Bien que ses amis aient remarqué sa nouvelle passion et qu'elle la présentait sur Instagram, Oshin a d'abord hésité à étendre sa portée . «Il y a eu un moment de ma vie où je n'aimais pas que des photos soient prises de moi», dit-elle. «Je détestais l'idée d'être le centre des choses. Je m'enfuirais, et même maintenant, je ressens encore de l'inconfort. Mais elle ressentait toujours cet appel. «J'ai réalisé que je devais raconter mon histoire à ma manière, à travers la mode.»

Oshin croit que son but dans la vie est d'aider les autres comme elle à se sentir mieux. Mais plutôt que d'accomplir ce destin de chirurgienne reconstructrice, elle le fait en étant une influenceuse de mode. Au lieu d'essayer de ressembler à tout le monde, elle embrasse ses différences en sachant que cela ajoute plutôt que de nuire à son histoire de style. «La mode est la façon dont j'ai pu m'exprimer parce que je me sentais autrefois si cachée. Je crois que ma différence a un but, et cela me donne de l'espoir et de la confiance. »

Oshin a trouvé sa confiance une fois qu'elle a abandonné les attentes de ce à quoi elle devrait ressembler en tant qu'influenceuse de mode et a cessé de se comparer aux autres sur les réseaux sociaux. Au lieu de cela, elle a créé un espace pour son propre style et sa propre voix. «Se tenir à ces attentes devient vraiment épuisant», dit Oshin. «Si je commence à me comparer à quelqu'un, je ne suis plus cette personne.

Cela ne veut pas dire qu'Oshin ne se sent pas en sécurité de temps en temps.
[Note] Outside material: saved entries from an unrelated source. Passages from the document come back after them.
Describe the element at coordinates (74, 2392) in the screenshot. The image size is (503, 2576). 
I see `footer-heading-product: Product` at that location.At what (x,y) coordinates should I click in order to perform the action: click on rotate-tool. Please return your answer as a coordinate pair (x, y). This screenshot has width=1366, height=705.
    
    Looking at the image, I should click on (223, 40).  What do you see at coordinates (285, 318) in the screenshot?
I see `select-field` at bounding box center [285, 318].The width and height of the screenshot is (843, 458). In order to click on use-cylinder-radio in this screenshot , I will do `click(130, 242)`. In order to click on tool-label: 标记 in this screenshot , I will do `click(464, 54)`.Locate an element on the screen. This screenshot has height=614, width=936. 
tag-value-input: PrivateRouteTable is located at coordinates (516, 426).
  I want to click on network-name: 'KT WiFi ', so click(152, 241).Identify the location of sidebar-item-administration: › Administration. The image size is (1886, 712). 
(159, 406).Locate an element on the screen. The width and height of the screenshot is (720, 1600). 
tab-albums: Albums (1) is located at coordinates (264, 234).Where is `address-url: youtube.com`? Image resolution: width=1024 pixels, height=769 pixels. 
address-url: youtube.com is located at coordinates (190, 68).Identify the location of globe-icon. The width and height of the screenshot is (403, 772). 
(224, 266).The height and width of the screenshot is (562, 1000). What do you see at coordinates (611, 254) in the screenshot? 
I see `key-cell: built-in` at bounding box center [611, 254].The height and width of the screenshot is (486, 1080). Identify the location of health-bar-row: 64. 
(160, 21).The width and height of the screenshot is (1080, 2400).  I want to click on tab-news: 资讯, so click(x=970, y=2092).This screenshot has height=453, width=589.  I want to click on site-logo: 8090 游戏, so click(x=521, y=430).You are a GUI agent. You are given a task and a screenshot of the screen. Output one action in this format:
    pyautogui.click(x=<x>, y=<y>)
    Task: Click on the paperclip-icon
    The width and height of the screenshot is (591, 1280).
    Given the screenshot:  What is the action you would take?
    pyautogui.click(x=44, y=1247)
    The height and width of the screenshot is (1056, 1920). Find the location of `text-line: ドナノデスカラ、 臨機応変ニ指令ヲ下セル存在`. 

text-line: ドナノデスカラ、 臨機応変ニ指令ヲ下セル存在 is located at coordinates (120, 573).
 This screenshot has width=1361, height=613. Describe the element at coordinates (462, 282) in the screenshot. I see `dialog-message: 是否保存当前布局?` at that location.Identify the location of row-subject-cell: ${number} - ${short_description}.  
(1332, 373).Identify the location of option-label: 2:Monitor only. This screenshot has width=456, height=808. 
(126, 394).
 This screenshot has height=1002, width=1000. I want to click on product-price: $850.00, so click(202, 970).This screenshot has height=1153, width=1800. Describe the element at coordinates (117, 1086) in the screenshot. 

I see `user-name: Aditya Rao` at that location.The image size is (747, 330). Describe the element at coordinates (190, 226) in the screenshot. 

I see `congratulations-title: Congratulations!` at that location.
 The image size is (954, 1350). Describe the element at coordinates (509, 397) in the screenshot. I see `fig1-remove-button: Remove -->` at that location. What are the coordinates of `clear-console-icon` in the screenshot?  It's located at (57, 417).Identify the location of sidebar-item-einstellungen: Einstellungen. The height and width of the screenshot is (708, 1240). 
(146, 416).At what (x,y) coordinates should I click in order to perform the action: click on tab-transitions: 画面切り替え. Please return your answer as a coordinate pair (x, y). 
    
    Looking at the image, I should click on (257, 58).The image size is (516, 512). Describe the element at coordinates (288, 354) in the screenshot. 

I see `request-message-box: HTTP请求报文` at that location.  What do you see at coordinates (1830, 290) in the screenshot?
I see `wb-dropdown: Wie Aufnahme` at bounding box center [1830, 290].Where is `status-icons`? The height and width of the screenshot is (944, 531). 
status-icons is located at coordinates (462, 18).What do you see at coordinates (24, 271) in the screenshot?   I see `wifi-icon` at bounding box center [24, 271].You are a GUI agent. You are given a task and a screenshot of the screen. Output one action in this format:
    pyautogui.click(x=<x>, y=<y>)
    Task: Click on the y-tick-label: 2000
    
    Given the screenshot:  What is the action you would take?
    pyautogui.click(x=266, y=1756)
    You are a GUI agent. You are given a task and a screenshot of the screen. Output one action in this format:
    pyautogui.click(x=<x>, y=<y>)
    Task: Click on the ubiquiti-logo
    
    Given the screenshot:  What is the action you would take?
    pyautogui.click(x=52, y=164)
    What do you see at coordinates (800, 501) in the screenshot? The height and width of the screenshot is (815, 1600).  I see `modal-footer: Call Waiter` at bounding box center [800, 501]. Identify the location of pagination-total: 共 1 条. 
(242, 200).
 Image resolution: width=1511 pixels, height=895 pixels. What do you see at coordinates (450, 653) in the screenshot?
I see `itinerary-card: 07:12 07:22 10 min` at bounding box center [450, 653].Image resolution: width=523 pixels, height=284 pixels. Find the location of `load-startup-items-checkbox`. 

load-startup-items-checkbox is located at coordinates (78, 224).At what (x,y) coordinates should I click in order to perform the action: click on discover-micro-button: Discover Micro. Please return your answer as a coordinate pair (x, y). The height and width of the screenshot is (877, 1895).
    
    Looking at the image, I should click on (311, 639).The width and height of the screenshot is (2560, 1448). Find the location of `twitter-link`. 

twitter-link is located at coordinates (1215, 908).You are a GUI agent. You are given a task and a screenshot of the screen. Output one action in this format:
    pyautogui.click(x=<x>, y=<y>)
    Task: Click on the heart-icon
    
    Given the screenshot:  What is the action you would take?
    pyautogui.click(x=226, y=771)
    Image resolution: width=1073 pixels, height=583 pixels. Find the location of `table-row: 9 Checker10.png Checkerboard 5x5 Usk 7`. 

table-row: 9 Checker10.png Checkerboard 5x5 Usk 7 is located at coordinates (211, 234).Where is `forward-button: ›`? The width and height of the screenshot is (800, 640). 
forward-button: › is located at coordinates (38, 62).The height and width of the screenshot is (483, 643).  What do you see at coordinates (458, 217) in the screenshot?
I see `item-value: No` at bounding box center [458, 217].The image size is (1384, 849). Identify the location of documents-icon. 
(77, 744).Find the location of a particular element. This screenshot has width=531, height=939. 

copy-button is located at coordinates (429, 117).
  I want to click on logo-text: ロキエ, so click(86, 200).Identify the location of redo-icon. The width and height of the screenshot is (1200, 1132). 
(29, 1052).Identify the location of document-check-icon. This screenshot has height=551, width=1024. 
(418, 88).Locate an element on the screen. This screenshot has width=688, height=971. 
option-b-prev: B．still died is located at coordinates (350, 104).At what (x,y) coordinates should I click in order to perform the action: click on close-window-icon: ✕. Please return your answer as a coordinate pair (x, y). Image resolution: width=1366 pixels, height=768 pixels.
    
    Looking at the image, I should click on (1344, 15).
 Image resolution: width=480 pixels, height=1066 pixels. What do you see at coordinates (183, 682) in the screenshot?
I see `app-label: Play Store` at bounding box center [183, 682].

Parfois, elle pinaille son apparence, au point même d'envisager une autre chirurgie. «Instagram vous montre la bobine de point culminant, les bonnes parties», dit Oshin. «Parfois, je dois dire qu'il ne s'agit pas seulement des vêtements, mais de la femme derrière eux.»

Oshin veut que les gens sachent qu'ils peuvent toujours partager leur amour de la mode et de la beauté avec le monde, même s'ils sont aux prises avec des doutes quant à leur apparence. "Je veux projeter que vous pouvez toujours trouver de la joie même au milieu de ce qui peut sembler être une bataille."